Americans are a diverse bunch, but as a culture, we can skew towards an overconfidence-bordering-on-outright-arrogance that's less than likable on the world stage. We also have that whole "ugly American tourist" stereotype to contend with, not to mention our wonky politics as of late, so it can feel like we're viewed with disdain or pity more than admiration by our fellow humans on planet Earth.

However, when Reddit user u/Rebuildingz asked this question: "Non-Americans of Reddit, what do you admire about Americans?" the answers were kind and lovely enough to make us feel proud of our unique contribution to our global tapestry.

Here are some of the more than 7,000 comments, many of which are more about the U.S. itself than the American people, but still nice to see:

"How the national identity is so culturally mixed. it seems like If you move to France, you don't become a French; you just become a foreigner.

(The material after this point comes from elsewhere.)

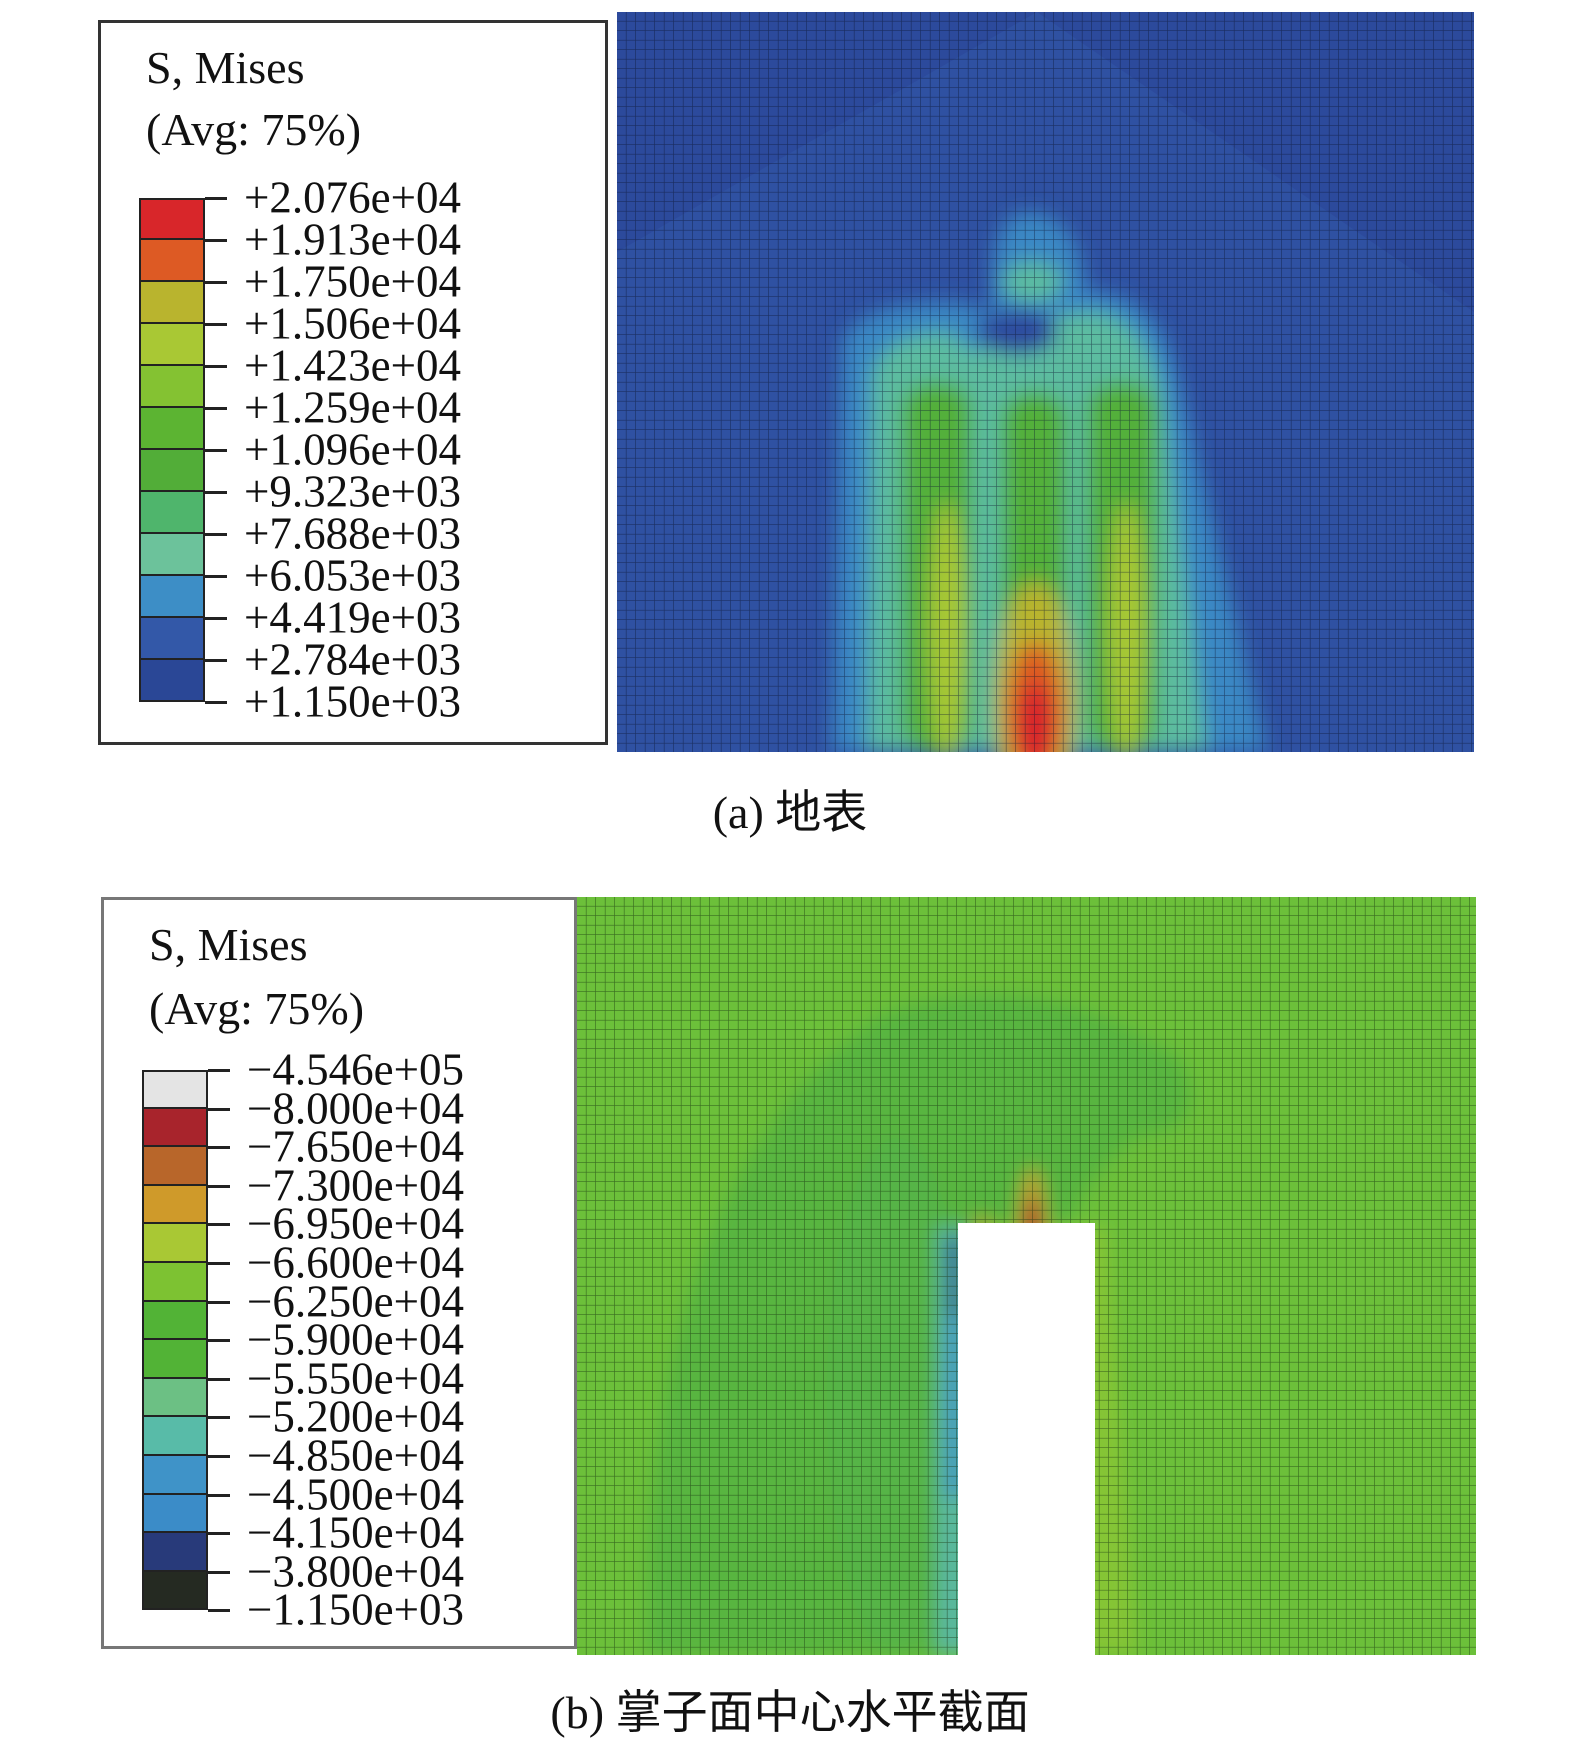 This screenshot has width=1575, height=1750. What do you see at coordinates (356, 1340) in the screenshot?
I see `scale-tick-label: −5.900e+04` at bounding box center [356, 1340].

While everyone who lives in America at all is American."lTheReader·

"The hospitality. Americans get a bad rap for being xenophobic, which I think is unfair and just based on the bad incidents we've seen in recent years. I go to the USA pretty often (I'm Irish/British), and everyone I meet is always so welcoming and friendly. Well, not EVERYONE, everywhere has bad people, but it just seems like Americans generally are a lot more open and hospitable to strangers than I'm used to at home. Like, they'll just strike up a casual conversation with you just while you're standing at a street crossing or whatever. I remember one afternoon I went into a bar in Austin for a beer, and the guy next to me just sits down and says "Yep. So I just drove a truck down from New York. Helluva trip." and we chatted for like an hour about his road trip hauling wood (or something, I can't remember lol). That doesn't happen where I'm from; just shooting the breeze with a stranger."